• **YOUR OBJECTIVE**: Copy the rows below, starting at the beginning of the rows and ending at the line with "point(419,298)", both ends included. Keep the requests unchanged, but multiply each coordinate in the answers by 0.3 and round to a whole number, with halves going up.

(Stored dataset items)
####################
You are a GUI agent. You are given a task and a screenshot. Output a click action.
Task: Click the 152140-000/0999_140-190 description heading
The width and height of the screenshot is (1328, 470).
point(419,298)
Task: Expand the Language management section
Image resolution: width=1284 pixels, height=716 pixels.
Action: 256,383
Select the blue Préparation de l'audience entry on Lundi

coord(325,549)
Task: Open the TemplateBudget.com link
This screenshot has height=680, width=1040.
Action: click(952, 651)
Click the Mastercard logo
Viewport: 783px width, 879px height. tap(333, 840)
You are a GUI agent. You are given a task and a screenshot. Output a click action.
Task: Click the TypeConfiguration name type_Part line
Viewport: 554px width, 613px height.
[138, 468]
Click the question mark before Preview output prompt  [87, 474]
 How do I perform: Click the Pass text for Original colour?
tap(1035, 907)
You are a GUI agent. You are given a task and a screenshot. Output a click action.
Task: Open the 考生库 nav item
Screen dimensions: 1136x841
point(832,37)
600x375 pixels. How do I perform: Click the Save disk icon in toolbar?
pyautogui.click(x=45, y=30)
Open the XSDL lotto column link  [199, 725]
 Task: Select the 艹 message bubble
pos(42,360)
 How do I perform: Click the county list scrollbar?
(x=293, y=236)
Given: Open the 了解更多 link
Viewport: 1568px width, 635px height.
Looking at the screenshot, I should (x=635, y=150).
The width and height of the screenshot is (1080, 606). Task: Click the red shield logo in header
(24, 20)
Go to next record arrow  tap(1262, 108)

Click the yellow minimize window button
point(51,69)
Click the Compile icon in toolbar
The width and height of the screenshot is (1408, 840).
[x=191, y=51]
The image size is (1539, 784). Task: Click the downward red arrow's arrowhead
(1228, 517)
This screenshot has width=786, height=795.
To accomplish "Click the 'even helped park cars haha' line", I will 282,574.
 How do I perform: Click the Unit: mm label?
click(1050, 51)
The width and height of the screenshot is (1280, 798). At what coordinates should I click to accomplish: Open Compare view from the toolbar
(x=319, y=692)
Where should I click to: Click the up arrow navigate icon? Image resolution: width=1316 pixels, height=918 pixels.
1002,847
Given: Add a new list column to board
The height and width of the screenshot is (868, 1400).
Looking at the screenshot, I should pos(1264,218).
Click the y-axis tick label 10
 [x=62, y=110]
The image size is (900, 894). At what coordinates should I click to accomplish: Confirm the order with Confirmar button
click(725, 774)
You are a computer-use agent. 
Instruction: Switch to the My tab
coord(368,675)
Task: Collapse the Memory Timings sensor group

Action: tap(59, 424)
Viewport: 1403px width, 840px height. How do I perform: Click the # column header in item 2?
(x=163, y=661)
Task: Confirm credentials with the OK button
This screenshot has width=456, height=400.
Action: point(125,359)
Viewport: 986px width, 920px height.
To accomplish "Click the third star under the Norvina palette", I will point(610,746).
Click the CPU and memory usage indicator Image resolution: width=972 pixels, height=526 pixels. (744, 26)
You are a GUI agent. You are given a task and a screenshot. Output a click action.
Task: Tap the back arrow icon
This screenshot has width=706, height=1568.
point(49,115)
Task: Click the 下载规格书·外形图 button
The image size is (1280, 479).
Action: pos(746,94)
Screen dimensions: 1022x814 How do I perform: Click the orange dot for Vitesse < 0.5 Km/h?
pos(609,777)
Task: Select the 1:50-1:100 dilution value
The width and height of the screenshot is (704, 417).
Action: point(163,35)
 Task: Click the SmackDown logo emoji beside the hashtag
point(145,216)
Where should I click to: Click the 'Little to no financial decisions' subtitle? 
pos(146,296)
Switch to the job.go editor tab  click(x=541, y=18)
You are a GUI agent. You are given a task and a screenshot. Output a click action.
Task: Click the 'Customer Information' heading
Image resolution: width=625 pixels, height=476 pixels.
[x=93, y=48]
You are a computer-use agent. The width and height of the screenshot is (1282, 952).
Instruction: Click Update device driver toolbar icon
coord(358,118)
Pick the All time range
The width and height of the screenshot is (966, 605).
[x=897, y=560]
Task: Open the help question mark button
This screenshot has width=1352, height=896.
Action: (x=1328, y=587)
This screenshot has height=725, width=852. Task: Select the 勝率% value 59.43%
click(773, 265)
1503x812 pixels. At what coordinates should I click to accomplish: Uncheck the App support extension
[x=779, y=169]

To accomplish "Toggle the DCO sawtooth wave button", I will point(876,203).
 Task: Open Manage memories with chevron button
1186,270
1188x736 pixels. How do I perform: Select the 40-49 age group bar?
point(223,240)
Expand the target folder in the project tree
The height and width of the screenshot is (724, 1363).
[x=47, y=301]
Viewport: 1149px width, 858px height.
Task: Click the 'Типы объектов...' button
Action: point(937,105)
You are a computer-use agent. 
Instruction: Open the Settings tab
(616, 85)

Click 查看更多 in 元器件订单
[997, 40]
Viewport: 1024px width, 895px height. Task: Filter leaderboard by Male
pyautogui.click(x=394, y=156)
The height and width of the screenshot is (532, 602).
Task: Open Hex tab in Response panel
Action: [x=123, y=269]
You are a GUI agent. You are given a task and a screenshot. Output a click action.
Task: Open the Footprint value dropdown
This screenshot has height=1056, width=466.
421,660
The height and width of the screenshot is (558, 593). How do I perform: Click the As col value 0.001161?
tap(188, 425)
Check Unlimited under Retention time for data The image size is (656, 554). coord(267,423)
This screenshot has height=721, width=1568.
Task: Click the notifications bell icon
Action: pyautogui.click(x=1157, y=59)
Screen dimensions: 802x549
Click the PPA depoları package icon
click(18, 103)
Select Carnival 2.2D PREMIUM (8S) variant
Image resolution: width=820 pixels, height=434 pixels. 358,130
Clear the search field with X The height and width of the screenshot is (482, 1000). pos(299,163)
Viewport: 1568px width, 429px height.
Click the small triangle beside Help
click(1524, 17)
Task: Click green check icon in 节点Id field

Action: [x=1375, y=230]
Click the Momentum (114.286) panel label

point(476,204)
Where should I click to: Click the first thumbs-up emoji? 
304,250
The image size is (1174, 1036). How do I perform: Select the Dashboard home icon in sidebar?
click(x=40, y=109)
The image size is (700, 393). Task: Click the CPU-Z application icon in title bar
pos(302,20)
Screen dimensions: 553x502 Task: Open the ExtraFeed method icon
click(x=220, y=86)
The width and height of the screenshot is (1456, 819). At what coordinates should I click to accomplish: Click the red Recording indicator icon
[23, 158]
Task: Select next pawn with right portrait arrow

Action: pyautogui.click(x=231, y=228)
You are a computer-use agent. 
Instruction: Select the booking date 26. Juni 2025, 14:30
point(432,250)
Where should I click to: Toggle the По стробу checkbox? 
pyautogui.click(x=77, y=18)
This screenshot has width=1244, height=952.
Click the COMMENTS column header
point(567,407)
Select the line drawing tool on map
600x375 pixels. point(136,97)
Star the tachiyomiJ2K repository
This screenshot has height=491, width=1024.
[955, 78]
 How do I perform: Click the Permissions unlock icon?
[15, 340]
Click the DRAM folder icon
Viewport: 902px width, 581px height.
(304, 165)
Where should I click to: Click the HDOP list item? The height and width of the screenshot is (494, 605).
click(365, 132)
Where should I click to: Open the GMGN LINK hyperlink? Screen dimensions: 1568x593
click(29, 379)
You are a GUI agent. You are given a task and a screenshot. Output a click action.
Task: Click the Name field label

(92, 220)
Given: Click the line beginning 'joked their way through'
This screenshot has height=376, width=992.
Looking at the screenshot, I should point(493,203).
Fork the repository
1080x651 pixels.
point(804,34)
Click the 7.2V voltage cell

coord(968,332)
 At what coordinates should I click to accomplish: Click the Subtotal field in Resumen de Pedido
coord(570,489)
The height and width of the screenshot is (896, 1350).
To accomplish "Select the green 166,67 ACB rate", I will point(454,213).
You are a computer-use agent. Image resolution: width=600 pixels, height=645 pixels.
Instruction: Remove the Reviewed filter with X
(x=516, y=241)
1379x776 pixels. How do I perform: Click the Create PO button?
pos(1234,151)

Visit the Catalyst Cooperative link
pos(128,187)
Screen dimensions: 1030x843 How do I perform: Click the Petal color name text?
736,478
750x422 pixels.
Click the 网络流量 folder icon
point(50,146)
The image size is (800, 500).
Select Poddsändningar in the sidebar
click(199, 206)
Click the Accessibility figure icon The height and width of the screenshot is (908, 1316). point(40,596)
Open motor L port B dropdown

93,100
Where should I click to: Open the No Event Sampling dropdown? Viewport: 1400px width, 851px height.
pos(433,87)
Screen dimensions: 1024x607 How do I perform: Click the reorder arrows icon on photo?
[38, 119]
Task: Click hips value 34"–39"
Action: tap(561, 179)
####################
• **SOLUTION TO THIS PROBLEM**:
You are a GUI agent. You are given a task and a screenshot. Output a click action.
Task: Click the 152140-000/0999_140-190 description heading
The width and height of the screenshot is (1328, 470).
point(126,89)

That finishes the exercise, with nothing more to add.